Baignade au bassin Louise: le Port de Québec rencontrera les défenseurs du projet

Alexandre Duval, Radio-Canada, le 15 juin 2021

L’espoir d’un bain portuaire au bassin Louise, où les citoyens pourraient se baigner en plein coeur de Québec, renaît. Pour la première fois en 30 ans, l’Administration portuaire de Québec accepte de rencontrer ceux qui militent en faveur de ce projet.

Le Port n’a jamais accepté de nous rencontrer depuis 1991, ni pour la plage à l’époque ni pour le bain portuaire, explique Michel Beaulieu, porte-parole des Gens de baignade, le regroupement qui réclame un meilleur accès au bassin Louise.

Cette période de trois décennies, au cours de laquelle aucun rapprochement significatif n’a eu lieu, est sur le point de prendre fin. Le président-directeur général du Port, Mario Girard, rencontrera les Gens de baignade le 28 juin prochain.

M. Beaulieu ne cache pas son enthousiasme. Selon lui, le bassin Louise a toujours eu un potentiel incroyable pour la baignade et ce projet pourrait se réaliser en un claquement de doigts.Ça fait longtemps que c’est le bon moment!, dit M. Beaulieu.

-.-.-

Exercices à faire:
• A. Dans l'article sur la baignade au bassin Louise, à quelle date Mario Girard doit-il rencontrer les Gens de baignade ?
• B. Pouvez-vous écrire la suite de l'article sur la baignade au bassin Louise, à partir de sa dernière phrase ?
Les enregistrements ne jouent aucun rôle dans ce travail.

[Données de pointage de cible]
-.-.-

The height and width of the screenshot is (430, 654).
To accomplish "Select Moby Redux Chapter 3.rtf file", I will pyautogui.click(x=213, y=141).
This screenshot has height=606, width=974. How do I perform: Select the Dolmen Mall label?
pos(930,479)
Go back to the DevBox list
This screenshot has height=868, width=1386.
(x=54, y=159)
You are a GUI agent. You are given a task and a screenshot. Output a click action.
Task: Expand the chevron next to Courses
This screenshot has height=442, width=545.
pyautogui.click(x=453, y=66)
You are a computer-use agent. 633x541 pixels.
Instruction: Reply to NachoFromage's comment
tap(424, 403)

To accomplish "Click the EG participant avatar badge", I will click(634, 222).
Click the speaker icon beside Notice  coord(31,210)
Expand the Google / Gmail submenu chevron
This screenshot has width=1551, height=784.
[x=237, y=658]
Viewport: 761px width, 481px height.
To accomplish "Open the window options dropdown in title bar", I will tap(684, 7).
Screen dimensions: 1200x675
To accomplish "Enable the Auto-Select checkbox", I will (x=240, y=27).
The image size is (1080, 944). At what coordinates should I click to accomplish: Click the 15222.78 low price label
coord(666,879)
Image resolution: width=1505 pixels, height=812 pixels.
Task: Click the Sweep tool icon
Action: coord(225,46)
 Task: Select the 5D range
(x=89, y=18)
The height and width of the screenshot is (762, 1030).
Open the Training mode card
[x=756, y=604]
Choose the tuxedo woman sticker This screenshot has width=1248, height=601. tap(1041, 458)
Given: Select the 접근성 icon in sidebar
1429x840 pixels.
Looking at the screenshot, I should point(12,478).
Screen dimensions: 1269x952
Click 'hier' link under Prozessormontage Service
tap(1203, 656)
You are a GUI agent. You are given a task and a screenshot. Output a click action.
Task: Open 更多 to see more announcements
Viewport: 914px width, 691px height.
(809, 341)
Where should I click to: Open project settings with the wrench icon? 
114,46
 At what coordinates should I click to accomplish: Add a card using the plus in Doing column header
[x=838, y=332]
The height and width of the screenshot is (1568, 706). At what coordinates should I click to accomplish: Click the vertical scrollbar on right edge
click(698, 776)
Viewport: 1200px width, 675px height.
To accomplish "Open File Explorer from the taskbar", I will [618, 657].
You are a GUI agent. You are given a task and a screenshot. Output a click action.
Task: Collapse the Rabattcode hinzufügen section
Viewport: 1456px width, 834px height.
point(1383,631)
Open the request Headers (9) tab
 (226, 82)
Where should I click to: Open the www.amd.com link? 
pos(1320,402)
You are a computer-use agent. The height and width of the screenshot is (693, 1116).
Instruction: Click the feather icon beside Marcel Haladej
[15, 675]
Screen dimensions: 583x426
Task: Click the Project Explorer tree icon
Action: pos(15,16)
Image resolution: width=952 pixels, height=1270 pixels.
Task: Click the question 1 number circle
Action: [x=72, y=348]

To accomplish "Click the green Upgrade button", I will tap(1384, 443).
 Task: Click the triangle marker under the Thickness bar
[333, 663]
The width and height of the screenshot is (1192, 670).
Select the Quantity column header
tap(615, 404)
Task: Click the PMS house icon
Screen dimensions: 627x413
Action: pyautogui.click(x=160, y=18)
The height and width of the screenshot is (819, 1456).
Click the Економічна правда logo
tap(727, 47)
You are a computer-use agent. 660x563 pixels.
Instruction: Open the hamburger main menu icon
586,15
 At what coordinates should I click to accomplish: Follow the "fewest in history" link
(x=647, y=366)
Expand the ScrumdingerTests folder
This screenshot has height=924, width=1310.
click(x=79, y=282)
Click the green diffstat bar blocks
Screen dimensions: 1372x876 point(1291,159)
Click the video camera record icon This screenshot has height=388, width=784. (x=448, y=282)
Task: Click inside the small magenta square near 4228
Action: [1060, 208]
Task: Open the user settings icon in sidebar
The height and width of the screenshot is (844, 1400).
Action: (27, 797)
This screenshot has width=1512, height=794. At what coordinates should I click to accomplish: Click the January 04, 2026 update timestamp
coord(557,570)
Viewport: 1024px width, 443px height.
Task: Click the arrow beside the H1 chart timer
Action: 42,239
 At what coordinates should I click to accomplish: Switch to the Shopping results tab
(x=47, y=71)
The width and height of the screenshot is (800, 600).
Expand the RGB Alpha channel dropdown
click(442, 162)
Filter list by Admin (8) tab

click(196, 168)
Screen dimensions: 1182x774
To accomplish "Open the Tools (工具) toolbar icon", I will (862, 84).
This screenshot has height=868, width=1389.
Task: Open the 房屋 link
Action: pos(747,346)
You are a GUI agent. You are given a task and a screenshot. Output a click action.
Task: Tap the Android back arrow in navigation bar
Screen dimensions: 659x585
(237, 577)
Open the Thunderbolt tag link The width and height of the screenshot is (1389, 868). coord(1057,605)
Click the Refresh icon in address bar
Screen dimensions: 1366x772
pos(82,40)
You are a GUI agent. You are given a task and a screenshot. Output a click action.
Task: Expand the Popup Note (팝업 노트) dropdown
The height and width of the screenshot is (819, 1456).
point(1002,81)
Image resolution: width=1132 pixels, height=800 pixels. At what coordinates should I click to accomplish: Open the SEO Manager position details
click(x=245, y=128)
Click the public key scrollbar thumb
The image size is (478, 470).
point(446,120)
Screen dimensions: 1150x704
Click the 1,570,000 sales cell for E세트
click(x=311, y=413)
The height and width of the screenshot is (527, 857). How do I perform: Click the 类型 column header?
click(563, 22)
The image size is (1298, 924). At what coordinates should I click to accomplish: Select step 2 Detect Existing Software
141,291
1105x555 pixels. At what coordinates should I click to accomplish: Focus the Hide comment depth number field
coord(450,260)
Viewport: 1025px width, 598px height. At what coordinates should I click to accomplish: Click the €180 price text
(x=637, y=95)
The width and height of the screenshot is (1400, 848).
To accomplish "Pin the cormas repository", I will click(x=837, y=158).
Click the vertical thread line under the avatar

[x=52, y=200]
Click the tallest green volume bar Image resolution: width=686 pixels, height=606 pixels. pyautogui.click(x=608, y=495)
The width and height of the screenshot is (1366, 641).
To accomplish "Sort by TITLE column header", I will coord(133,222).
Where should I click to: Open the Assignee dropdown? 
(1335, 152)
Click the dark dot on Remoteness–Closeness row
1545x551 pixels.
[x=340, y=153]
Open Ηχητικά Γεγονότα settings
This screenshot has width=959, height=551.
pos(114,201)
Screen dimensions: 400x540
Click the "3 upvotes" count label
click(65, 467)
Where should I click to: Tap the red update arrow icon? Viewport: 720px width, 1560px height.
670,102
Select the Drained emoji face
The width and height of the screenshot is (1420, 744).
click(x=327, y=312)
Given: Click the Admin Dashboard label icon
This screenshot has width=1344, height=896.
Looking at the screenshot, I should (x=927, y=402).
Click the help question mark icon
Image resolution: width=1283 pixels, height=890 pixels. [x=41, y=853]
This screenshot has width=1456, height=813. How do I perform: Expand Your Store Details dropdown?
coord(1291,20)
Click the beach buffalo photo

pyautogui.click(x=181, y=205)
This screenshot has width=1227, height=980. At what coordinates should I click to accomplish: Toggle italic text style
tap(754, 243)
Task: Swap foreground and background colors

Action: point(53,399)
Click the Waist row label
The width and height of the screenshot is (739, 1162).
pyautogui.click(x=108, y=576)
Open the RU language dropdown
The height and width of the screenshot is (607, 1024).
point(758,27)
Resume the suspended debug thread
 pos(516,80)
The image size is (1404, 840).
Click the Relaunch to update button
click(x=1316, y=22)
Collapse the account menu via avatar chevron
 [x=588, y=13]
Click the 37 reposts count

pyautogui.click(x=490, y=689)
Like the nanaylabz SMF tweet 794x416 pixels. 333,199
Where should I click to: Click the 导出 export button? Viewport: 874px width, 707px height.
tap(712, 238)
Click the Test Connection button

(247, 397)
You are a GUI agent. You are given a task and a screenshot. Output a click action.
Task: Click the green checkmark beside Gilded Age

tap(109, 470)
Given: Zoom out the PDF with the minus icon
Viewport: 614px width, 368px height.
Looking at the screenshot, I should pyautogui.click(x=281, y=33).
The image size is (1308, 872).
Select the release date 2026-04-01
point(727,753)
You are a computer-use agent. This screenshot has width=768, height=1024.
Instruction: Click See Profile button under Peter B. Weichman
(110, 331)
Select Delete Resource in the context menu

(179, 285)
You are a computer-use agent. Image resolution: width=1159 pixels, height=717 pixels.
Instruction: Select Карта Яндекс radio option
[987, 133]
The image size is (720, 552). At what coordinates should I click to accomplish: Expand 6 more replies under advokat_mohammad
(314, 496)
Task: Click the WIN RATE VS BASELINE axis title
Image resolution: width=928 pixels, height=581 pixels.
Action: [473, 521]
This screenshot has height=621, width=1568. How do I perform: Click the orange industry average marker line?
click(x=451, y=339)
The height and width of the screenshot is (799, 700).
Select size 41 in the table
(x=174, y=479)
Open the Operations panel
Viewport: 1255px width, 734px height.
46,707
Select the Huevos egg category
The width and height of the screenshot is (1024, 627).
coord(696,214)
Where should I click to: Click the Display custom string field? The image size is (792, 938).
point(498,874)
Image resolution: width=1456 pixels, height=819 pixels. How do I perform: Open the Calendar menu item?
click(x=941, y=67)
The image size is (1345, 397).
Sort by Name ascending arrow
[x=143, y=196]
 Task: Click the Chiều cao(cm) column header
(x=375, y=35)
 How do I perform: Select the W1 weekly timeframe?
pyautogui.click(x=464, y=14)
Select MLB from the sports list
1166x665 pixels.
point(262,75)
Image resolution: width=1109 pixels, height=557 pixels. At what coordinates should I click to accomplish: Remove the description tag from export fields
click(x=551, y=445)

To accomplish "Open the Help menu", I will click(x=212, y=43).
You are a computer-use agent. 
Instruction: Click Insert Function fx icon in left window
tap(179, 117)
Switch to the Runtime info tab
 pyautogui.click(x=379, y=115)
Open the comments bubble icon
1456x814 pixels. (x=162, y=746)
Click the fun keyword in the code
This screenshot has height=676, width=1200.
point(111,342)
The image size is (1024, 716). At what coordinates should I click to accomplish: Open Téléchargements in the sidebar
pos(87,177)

-.-.-

Les réponses:
• A. Le 28 juin.

• B.
« On est à la veille d’une merveilleuse première. » Michel Beaulieu, porte-parole des Gens de baignade

Pratiquement un lac

À l’ouest de la marina, une superficie équivalente à six piscines de taille olympique est complètement inutilisée. M. Beaulieu affirme que c’est pratiquement un lac aménagé au coeur de Québec.

Chaque année, les Gens de baignade y organisent un rassemblement pour démontrer que l’eau est d’excellente qualité, propice aux activités aquatiques.

Les dernières analyses ont été faites par la Ville de Québec, 42 jours en 2009, baignable 98 % du temps. Et depuis ce temps-là, la qualité de l’eau du Saint-Laurent, la seule source d’approvisionnement d’eau, s’est améliorée, avance M. Beaulieu.

Radio-Canada a tenté d’obtenir des données plus récentes auprès de la Ville de Québec, de l’Administration portuaire, des gouvernements provincial et fédéral, mais aucune de ces entités ne semble en détenir.

L’Administration portuaire a décliné notre demande d’entrevue. Par courriel, cependant, l’organisation indique que la baignade est une avenue envisageable, qui sera évaluée dans le contexte plus global du développement du bassin Louise.

Pour Michel Beaulieu, il est clair que l’endroit est sous-utilisé alors qu’il pourrait être le lieu d’une animation vraiment incroyable.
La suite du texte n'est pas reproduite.